Hujan awet sampai tengah malam, di dalam kelambu Marliang terbangun. Bukan karena berisiknya hujan menubruk atap seng, melainkan ada sentuhan pada payudarannya. Sempat mengira adalah perbuatan bayinya. Tetapi bahkan bayi itu tak bersuara, dan jelas sekali yang terasa di putingnya bukanlah mulut mungil sang bayi. Yang terlihat kemudian saat matanya mulai lebar adalah sosok berkepala besar, dan lamat-lamat memerhatikan dalam keremangan, tahulah dia siapa pemilik kepala itu.
Dua hari sebelumnya, sampailah Marliang di rumah Uak Beli. Kira-kira jam empat sore, bersama tiga anak perempuannya, termasuk seorang bayi dalam gendongannya. Kedatangan mereka adalah kejutan bagi Uak Beli, tampak semringah berlari-lari kecil ke jalan depan rumah menjemput mereka.
Melihat wajah Uak Beli, mata Marliang berkaca-kaca, tiba-tiba teringat mendiang bapaknya, Januk. Baginya tak ada lagi sosok di dunia ini yang punya banyak kemiripan dengan bapaknya selain Uak Beli.

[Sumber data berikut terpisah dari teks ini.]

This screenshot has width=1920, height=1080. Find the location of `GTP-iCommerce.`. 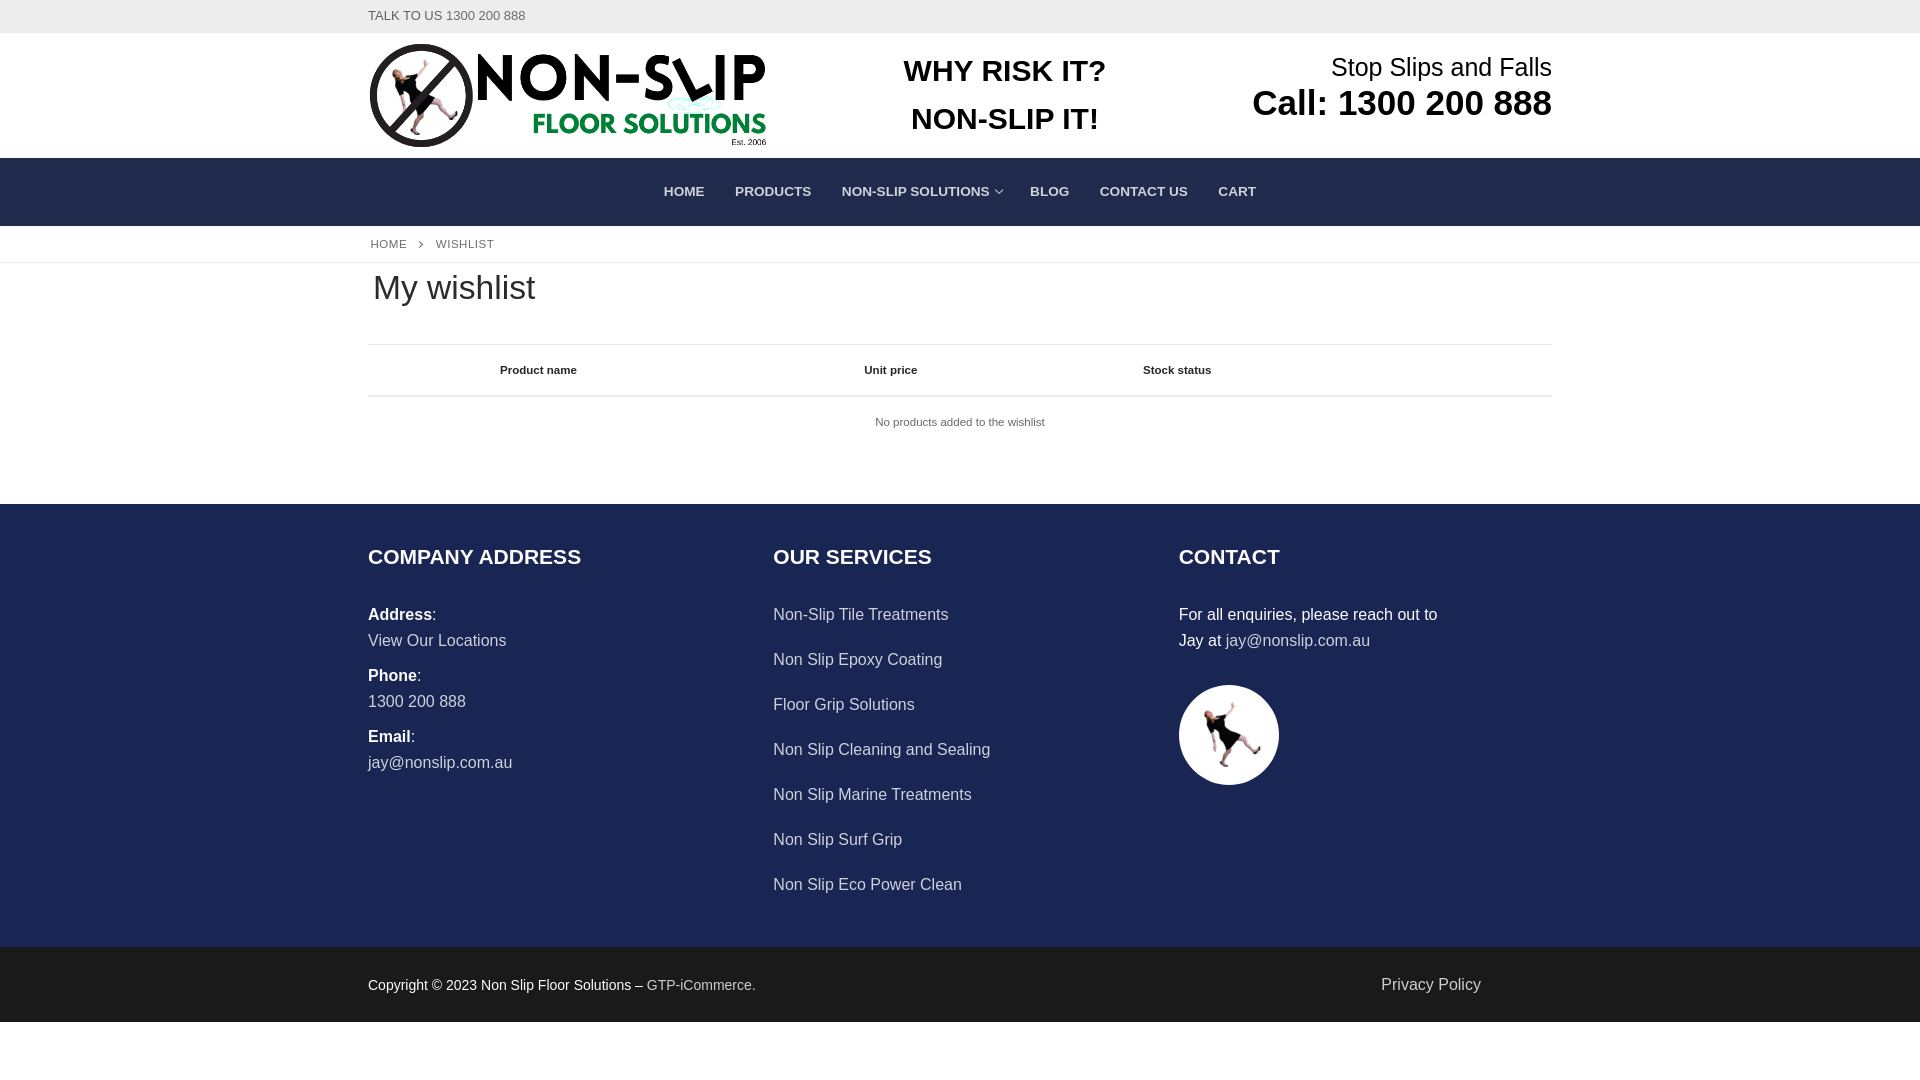

GTP-iCommerce. is located at coordinates (702, 985).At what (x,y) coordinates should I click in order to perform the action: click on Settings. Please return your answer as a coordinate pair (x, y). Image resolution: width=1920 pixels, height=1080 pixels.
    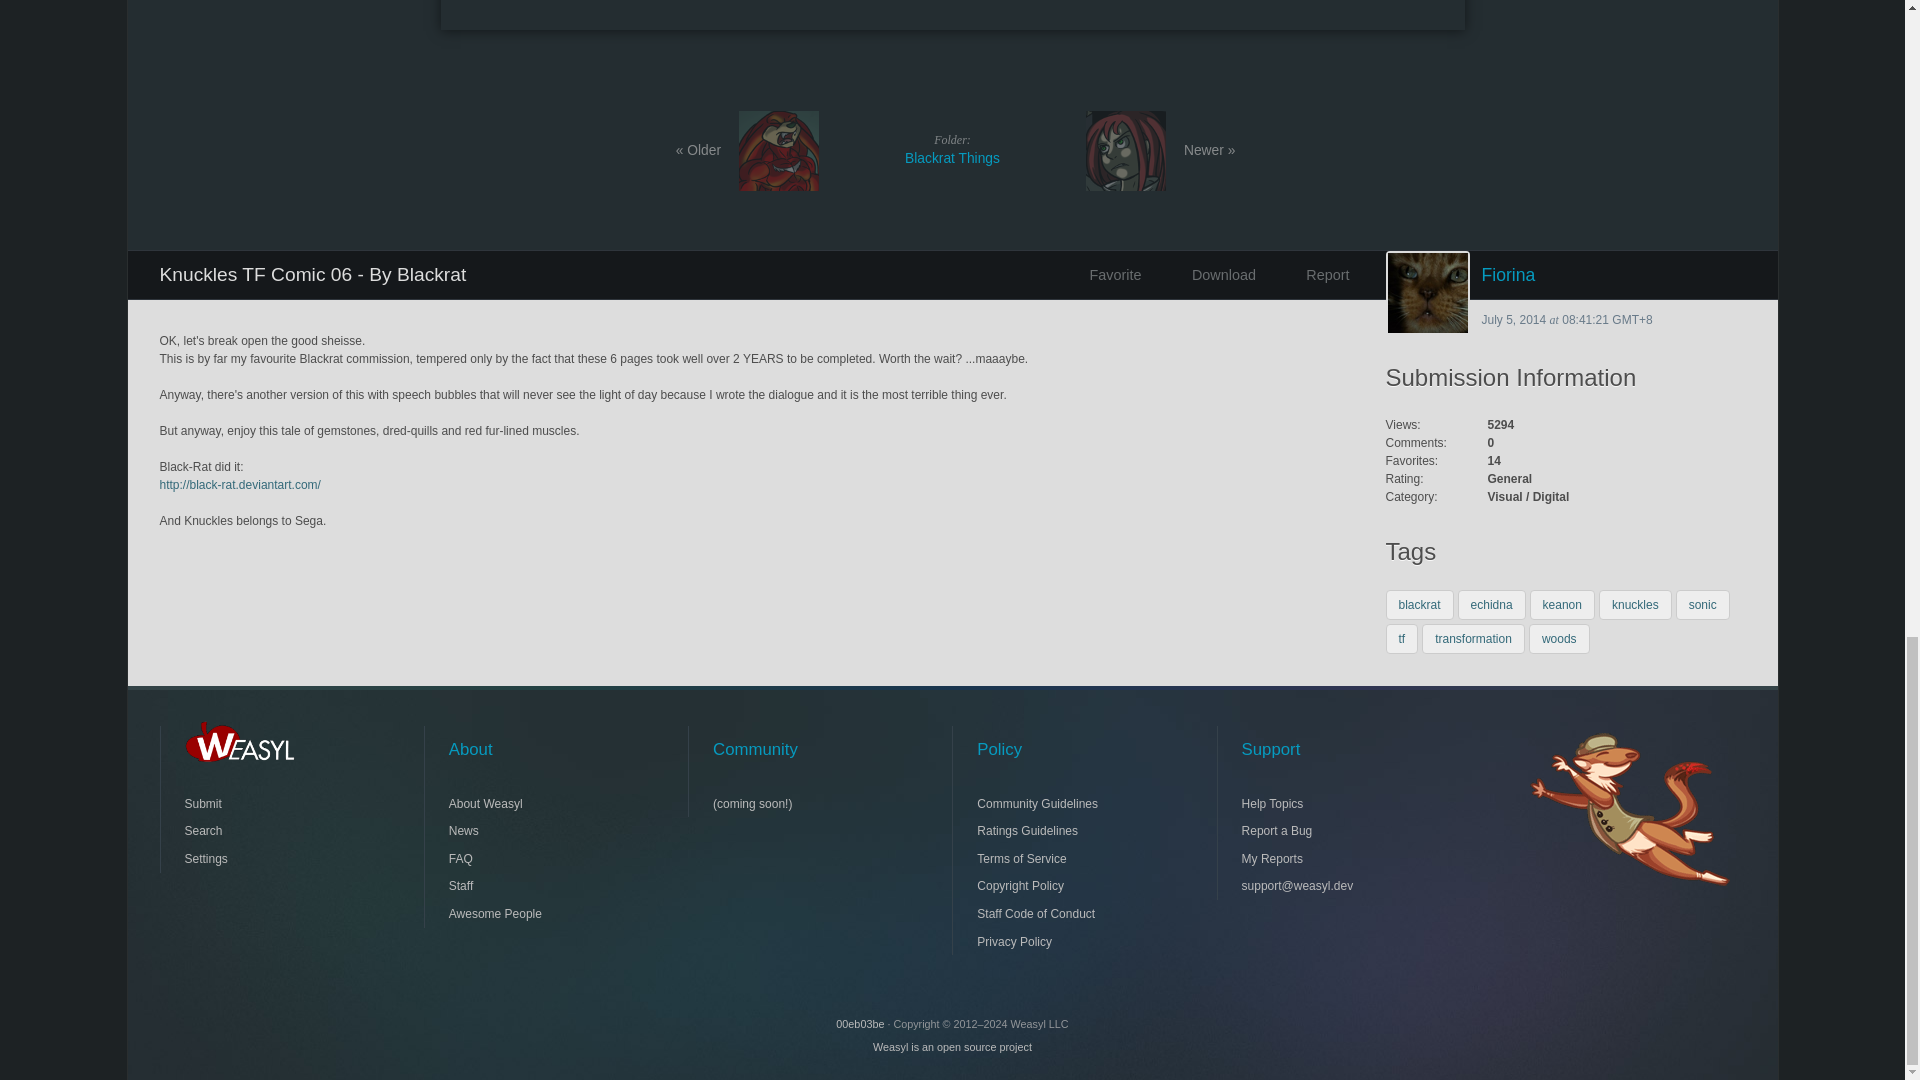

Uak Beli langsung menggendong anak tengah Marliang yang belum pandai betul berjalan. Serta memegang tangan si sulung yang memasang wajah murung nan pucat, setelah berkali-kali muntah sepanjang perjalanan di atas mobil.
Istri Uak Beli dan dua anak perempuannya menyambut mereka dengan senang hati. Kecuali Kasimin. Satu-satunya orang di rumah itu yang tak senang dengan kedatangan Marliang. Sejak mereka turun dari mobil, Kasimin yang berada di dalam kamar, memasang wajah kesal saat mengintip dari jendela.
Kebenciannya kepada sepupunya itu mulai dipelihara sejak lima tahun yang lalu. Adalah masa dimana Kasimin menemani Uak Beli jauh-jauh datang ke kampung halaman Marliang. Setelah mendapat kabar bapak Marliang sakit keras: beliau sangat ingin bertemu dengan saudaranya itu.
Di tengah-tengah bapaknya yang semakin lemah, Marliang yang masih sembilan belas tahun malah berbuat ulah memalukan. Dia sudah seperti gadis sinting yang tak punya kasih sayang sama sekali kepada orang tua. Para tetangga ramai-ramai datang menjenguk, Uak Beli dan Kasimin senantiasa berada di sisi si sakit, diam-diam Marliang malah kabur dari rumah.
Kepergiannya itu baru diketahui pagi harinya, tatkala ibunya masuk ke dalam kamar namun tidak menemukan Marliang. Lemari pakaian dalam keadaan terbuka, isinya teracak. Tahulah ibunya beberapa potong pakaian Marliang yang dia kenali sudah tak ada, ransel serta barang-barang di atas meja rias raib.
Kabar itu tentu sangat mengejutkan: membikin darah mendidih sampai ubun-ubun. Orang-orang tak habis pikir, bagaimana bisa Marliang kabur dari rumah padahal bapaknya sedang sakit parah. Uak Beli sangat geram, apalagi Kasimin.
Ke mana Marliang kabur?
Diketahuilah dua hari kemudian. Ternyata Marliang berada di desa sebelah. Tepatnya di barak pangkalan pekerja perusahaan tambang pasir dan batu. Marliang di salah satu kamar barak itu, tak lain adalah kamar pacarnya. Lelaki itu bernama Aman Saragi, seorang sopir truk. Hubungan mereka sangat ditentang oleh kedua orang tua Marliang, terutama bapaknya.